### EXTRAIT À EXAMINER:

/---

Ces travaux ont abouti à un rapport du groupe de travail UE-OTAN sur la résilience des infrastructures critiques en juin 2023, qui cartographie les défis de sécurité actuels pour les infrastructures critiques dans quatre secteurs clés (énergie, transports, infrastructures numériques et espace) et formule des recommandations pour améliorer la résilience.


Le mandat de l’Agence de l'Union européenne pour la cybersécurité (ENISA) va étendu

En ce qui concerne la préparation et la réponse aux incidents visant à renforcer la cybersécurité, la Commission a mis en place une action à court terme pour soutenir les États membres, en transférant des fonds du programme pour une Europe numérique à l'Agence de l'Union européenne pour la cybersécurité (ENISA) afin de renforcer la préparation et les capacités. pour répondre aux cyberincidents majeurs.
La proposition de règlement sur la cybersolidarité (Cybersecuririty Act) adoptée en avril 2023 s'appuie sur cette action et, une fois adoptée par les colégislateurs, pourrait confier à l'ENISA des tâches supplémentaires telles que :

  • le fonctionnement et l'administration de la future réserve de cybersécurité de l'Union ou la préparation d'un rapport d'examen des incident suite à des incidents de cybersécurité à grande échelle
  • recevoir des notifications des fabricants sur les vulnérabilités des produits comportant des éléments numériques
  • la préparation d’un rapport technique biannuel sur les tendances émergentes concernant les risques de cybersécurité liés aux produits comportant des éléments numériques.

\---

### TÂCHES À FAIRE:
**1)** Dans l'extrait sur la cybersécurité européenne, quels sont les quatre secteurs clés couverts par le rapport du groupe de travail UE-OTAN ?
**2)** Poursuivez l'extrait sur la cybersécurité européenne après sa dernière phrase.
La liste qui suit provient d'une autre source.

Entrées de données enregistrées
/---

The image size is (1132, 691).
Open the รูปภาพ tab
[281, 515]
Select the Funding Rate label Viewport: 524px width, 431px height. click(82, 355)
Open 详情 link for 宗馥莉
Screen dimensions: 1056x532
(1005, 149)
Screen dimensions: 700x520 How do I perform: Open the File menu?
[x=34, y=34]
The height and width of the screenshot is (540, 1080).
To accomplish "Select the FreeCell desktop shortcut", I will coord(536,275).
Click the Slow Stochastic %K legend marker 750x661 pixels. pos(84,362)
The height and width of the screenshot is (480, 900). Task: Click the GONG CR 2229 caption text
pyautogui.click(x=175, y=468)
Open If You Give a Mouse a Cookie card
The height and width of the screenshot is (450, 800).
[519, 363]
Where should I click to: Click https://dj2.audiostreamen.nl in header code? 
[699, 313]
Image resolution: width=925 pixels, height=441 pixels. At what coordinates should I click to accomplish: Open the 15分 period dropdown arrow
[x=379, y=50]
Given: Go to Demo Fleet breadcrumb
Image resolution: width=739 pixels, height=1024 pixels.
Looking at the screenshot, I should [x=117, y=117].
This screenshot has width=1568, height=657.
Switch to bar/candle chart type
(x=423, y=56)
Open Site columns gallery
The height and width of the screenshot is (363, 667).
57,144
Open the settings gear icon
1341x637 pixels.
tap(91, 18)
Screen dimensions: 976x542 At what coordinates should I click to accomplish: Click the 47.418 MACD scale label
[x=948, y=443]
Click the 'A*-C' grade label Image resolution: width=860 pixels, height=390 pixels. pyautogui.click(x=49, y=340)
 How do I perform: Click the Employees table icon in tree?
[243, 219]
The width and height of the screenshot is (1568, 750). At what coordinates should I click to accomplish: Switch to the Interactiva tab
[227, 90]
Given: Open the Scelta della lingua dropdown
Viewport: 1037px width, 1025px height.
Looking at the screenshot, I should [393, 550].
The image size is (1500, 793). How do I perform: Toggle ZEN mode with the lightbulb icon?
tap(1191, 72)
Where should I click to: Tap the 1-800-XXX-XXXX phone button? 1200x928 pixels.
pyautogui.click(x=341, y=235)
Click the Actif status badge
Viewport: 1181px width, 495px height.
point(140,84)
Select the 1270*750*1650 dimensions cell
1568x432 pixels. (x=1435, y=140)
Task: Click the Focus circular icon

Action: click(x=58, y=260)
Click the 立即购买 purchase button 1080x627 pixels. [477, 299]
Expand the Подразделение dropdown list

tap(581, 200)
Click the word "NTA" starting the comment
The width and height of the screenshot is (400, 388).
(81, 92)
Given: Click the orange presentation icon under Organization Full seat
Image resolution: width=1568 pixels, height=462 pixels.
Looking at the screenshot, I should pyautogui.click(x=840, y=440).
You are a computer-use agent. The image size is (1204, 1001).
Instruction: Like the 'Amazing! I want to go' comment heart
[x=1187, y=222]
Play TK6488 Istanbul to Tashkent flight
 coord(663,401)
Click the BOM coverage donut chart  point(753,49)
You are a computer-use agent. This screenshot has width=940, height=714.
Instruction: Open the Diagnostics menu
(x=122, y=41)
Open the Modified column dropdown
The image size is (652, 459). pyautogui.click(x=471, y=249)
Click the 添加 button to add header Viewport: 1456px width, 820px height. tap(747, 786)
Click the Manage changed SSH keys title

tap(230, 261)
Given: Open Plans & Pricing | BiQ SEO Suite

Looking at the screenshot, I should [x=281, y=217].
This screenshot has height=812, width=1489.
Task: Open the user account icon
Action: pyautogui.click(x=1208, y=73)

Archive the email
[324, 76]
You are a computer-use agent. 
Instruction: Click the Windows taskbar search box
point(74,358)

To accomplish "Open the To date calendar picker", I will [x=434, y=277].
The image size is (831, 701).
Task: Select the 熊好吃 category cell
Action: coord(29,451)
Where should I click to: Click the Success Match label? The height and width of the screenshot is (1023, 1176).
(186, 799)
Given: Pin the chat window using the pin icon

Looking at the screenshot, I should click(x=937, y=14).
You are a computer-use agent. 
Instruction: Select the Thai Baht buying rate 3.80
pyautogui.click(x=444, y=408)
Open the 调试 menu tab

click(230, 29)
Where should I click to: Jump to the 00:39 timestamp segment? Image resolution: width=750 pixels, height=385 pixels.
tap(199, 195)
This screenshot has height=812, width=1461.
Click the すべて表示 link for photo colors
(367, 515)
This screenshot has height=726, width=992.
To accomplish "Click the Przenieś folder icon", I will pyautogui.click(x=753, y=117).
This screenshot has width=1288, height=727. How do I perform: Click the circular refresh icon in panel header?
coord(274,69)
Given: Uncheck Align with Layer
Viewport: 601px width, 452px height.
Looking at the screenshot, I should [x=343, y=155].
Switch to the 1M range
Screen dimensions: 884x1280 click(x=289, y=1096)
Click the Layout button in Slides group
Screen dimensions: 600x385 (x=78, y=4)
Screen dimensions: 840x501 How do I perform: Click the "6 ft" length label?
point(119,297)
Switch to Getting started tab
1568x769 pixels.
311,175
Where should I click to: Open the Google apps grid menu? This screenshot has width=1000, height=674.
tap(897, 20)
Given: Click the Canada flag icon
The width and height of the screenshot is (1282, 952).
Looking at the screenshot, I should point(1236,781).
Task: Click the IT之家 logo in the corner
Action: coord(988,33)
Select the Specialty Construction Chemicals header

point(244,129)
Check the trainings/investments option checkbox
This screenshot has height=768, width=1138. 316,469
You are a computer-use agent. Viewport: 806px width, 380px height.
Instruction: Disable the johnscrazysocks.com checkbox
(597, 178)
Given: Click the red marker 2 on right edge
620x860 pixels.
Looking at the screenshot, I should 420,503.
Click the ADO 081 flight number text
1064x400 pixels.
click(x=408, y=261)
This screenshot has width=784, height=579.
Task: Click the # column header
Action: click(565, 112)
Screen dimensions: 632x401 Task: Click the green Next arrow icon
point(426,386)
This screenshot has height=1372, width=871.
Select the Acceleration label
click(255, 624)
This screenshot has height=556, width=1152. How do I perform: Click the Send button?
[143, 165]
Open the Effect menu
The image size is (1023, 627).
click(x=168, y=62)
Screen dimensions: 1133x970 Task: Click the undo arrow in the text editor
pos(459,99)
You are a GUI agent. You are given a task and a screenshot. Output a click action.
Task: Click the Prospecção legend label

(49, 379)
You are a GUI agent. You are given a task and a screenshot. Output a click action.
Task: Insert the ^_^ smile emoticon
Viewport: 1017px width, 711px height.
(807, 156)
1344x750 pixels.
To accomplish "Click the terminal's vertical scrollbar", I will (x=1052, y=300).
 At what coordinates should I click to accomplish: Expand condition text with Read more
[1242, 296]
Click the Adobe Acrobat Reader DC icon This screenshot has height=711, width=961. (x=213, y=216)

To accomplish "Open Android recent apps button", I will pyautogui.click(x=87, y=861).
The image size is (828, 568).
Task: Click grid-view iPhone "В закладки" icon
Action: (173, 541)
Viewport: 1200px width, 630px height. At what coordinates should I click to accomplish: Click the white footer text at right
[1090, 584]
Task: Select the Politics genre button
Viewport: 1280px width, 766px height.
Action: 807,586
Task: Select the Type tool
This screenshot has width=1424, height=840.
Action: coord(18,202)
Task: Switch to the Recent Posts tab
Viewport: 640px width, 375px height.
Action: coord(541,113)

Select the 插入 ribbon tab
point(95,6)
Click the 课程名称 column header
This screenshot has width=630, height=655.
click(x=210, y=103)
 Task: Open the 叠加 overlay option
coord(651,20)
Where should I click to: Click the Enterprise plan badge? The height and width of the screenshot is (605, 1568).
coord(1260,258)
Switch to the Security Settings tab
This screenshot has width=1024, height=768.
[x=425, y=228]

\---

### CORRIGÉ DES EXERCICES:
**1)** L'énergie, les transports, les infrastructures numériques et l'espace.

**2)**
… alors que le Centre européen de compétences en cybersécurité est en plein déploiement

Le Centre européen de compétences en matière de cybersécurité (ECCC), avec le réseau des centres nationaux de coordination (CNC) est le nouvel organisme de l'Union chargé de soutenir l'innovation et la politique industrielle en matière de cybersécurité.  
Ces centres ont recruté plus de la moitié de leur personnel et recruteront bientôt leur directeur exécutif. Les travaux déjà en cours comprennent le volet cybersécurité du programme DIGITAL un nouvel agenda stratégique pour le développement et le déploiement de technologies. Ce nouvel agenda définit des actions prioritaires pour :

  • soutenir les PME dans le développement ainsi que l'utilisation de technologies et de services en matière de cybersécurité ;
  • soutenir et développer la main-d’œuvre professionnelle ;
  • renforcer l’expertise en matière de recherche, de développement et d’innovation dans l’écosystème européen plus large de la cybersécurité.


Menaces hybrides et désinformation : un renforcement des cybercapacités sous stéroïdes

Les risques potentiels d’actions malveillantes et de désinformation appellent une vigilance particulière en période électorale, y compris à l’approche des élections européennes de 2024.  
Compte tenu des risques élevés d’effets de contagion, l'UE a continué à développer des activités de renforcement des cybercapacités et à favoriser les partenariats avec des pays tiers, notamment par le biais de cyberdialogues spécifiques.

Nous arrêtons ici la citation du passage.